Story time

A while ago, I was reading about the entertainment biz. Someone was commenting how many movies were being made from TV shows, and wondering why so many of them flopped. The answer was one that was both profoundly simple and profoundly accurate that it stuck with me.

Movies, they said, are about the most important part of a person’s life. Everything up to the beginning of the movie are preparation for the events captured on film, and their life after the credits roll will always be affected by what happened in that time.

TV shows, however, are about a whole section of a person’s life. Events of various degrees will import, but there will not likely be a single climax to the events. This is because in TV land, there’s almost always a next episode to be considered. (The final episode of “Angel” being an outstanding exception. See also “St. Elsewhere” and “Newhart.”)

Over the years, this thought has wormed its way in and around my brain. I’ve started referring to the two types of storytelling as “serial” and “singular,” and found it’s very easy to divide genres into the two. For example, novels, graphic novels, and music tends towards the singular. Comic books and blogging is serial.

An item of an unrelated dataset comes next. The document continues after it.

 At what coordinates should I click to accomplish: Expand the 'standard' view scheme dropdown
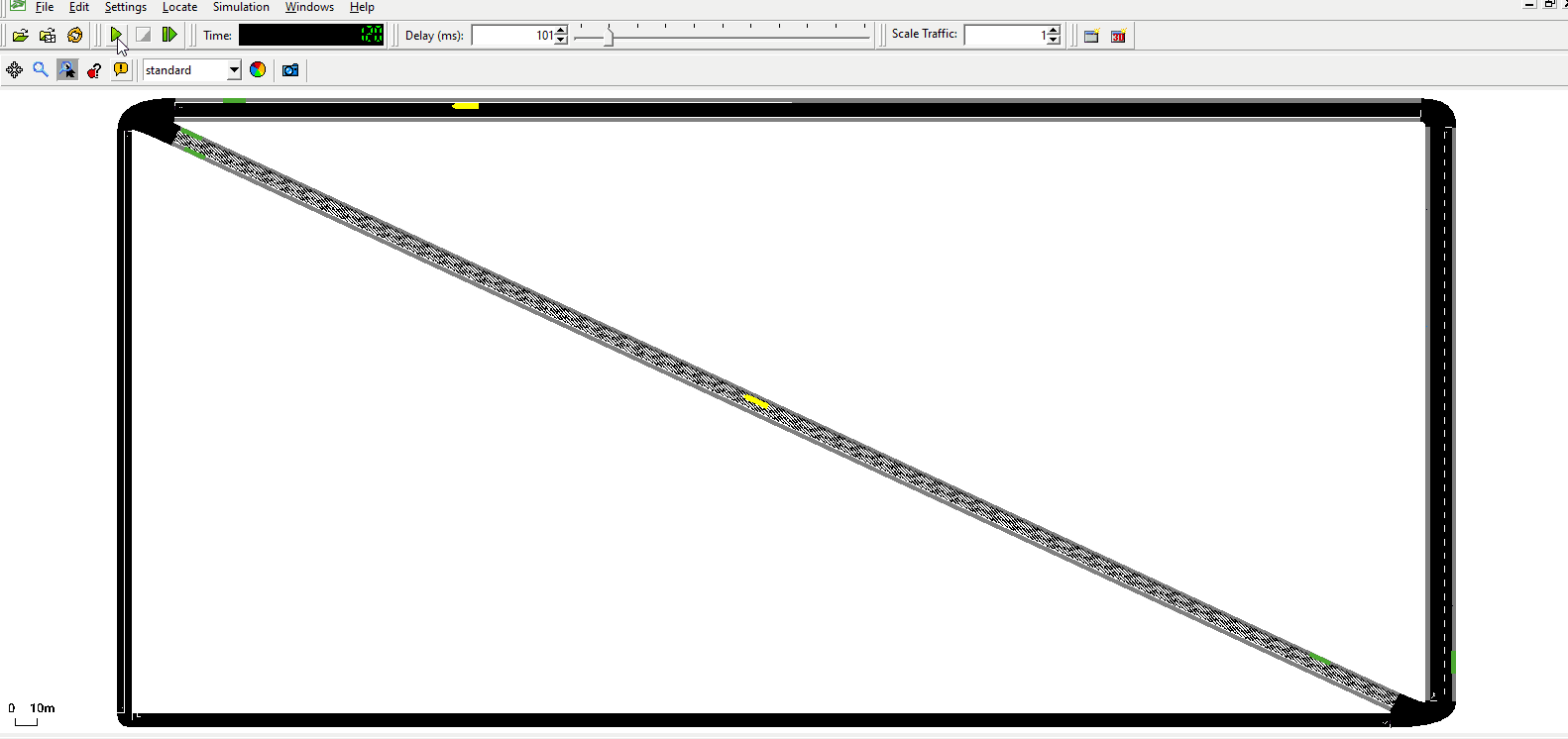tap(234, 70)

It’s an important distinction to make. As a blogger, the temptation to try to write a “blockbuster” piece is tremendous. To write the Grand Unified Theory of postings — one piece that sums up everything the author has to say, and wrap it all up in a big bow, then release it to wide acclaim — is an unacknowledged fantasy of most bloggers.

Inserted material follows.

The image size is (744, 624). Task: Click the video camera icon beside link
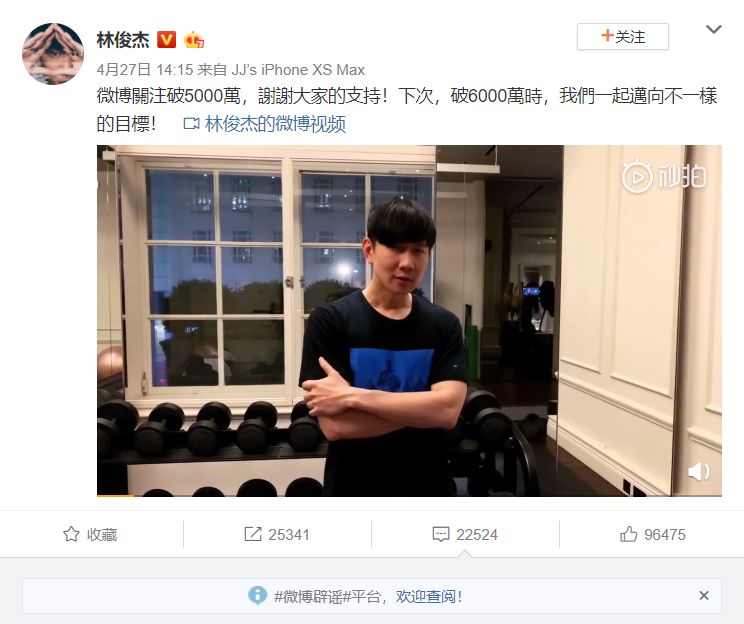pos(191,124)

But then the comic book editor or TV network exec voice in your head says the inevitable: “That was great. What you got next?”

Because that, in the end, is the big question. What’s next?

The important lesson here is that life, itself, is serial. Life, like entertainment, builds on itself and continues. The “dramatic structure” — exposition, rising action, climax, falling action, denouement — is an artificial construct and is a wonderful way to depict what we want, not the way things are.

And always remember one thing: if your life has reached its highest peak, its climax, its turning point, then there isn’t a hell of a lot to look forward to for the rest. There’s not much reason to stay past the credits in a movie, but there’s always next week on TV.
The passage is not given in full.